Я не знаю, что можно предпринять для борьбы с отвратительным явлением уличных кровавых расправ, но народные комиссары должны немедля предпринять что-то очень решительное. Ведь не могут же они не сознавать, что ответственность за кровь, проливаемую озверевшей улицей, падает и на них, и на класс, интересы которого они пытаются осуществить. Эта кровь грязнит знамена пролетариата, она пачкает его честь, убивает его социальный идеализм.
Больше, чем кто-либо, рабочий понимает, что воровство, грабеж, корыстное убийство — все это глубокие язвы социального строя, он понимает, что люди не родятся убийцами и ворами, а — делаются ими. И — как это само собой разумеется — сознательный рабочий должен с особенной силой бороться против «самосуда» улицы над людьми, которых нужда гонит к преступлению против «священного института собственности».
Приехал ко мне из провинции человек — один из тех неукротимых оптимистов, которые, «хоть им кол на голове теши», не унывают, не охают и которых, к сожалению, мало у нас на Руси. Спрашиваю его:
— Ну, что у вас нового, интересного?
— Немало, государь мой, немало; а самое интересное и значительное — буржуй растет! Удивляетесь, смеетесь? Я тоже сначала удивлялся, но не смеясь, а печально, ибо — как же это? Социалистическое отечество, и вдруг — буржуй растет! И такой, знаете, урожай на него, как на белый гриб сырым летом. Мелкий такой буржуй, но — крепкий, ядреный. Присмотрелся внимательнее и решил: что ж поделаешь? Игра судьбы, которую на кривой не объедешь, рожон истории, против которого не попрешь.

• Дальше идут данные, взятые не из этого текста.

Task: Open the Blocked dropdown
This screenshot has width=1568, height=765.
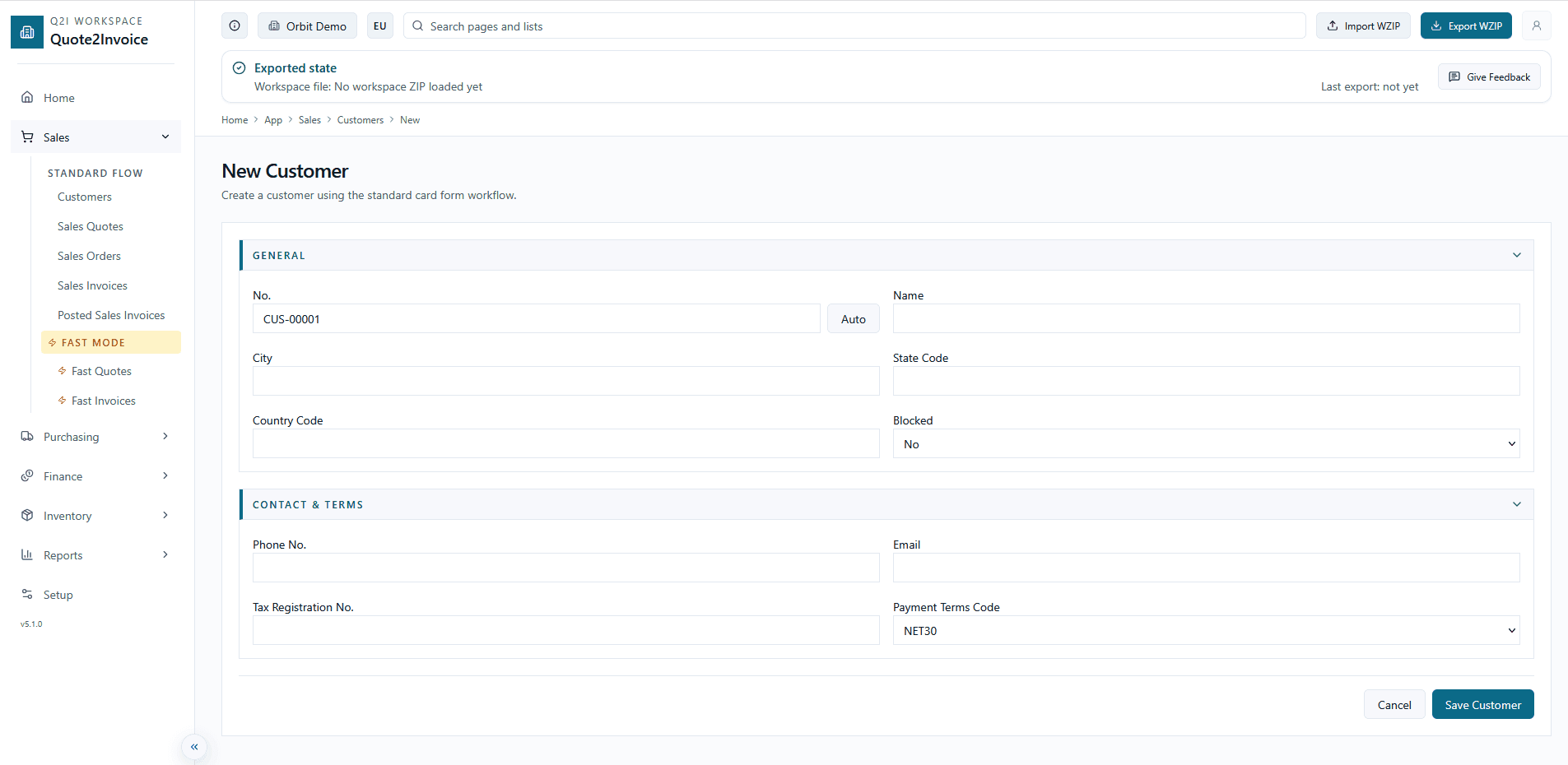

— Но — позвольте! Откуда же буржуй?
— Отовсюду: из мужика, который за время войны нажил немножко деньжат, немножко — тысячи три, пяток, а кто и двадцать! Помещика пограбил — тоже доход не безгрешен, а — хорош. И все это неверно говорится и пишется у вас, что мужик будто стал пьяницей, картежником, — пьют те, которые похуже, кому не жить; пьет сор деревенский, пустой народишко, издавна отравленный водкой, — ему все равно при всяком режиме вырождение суждено и смерть! Он, действительно, пьет разные мерзости, отчего и умирает весьма быстро, тем самым освобождая деревню от хулиганства и всякой дряни. Тут действует один суровенький закончик: как холера является экзаменом на обладание хорошим желудком, так алкоголизм — экзамен общей стойкости организма. Нет, дрянцо человечье вымирает; конечно — жаль, но все-таки — утешительно! А что в карты играют жестоко — это верно! Денег очень много у всех, ну и — балуются. Но примите во внимание, что выигрывает всегда наиболее хладнокровный и расчетливый игрок, так и в этом нет беды. Идет законный подбор: сильный одолевает слабого.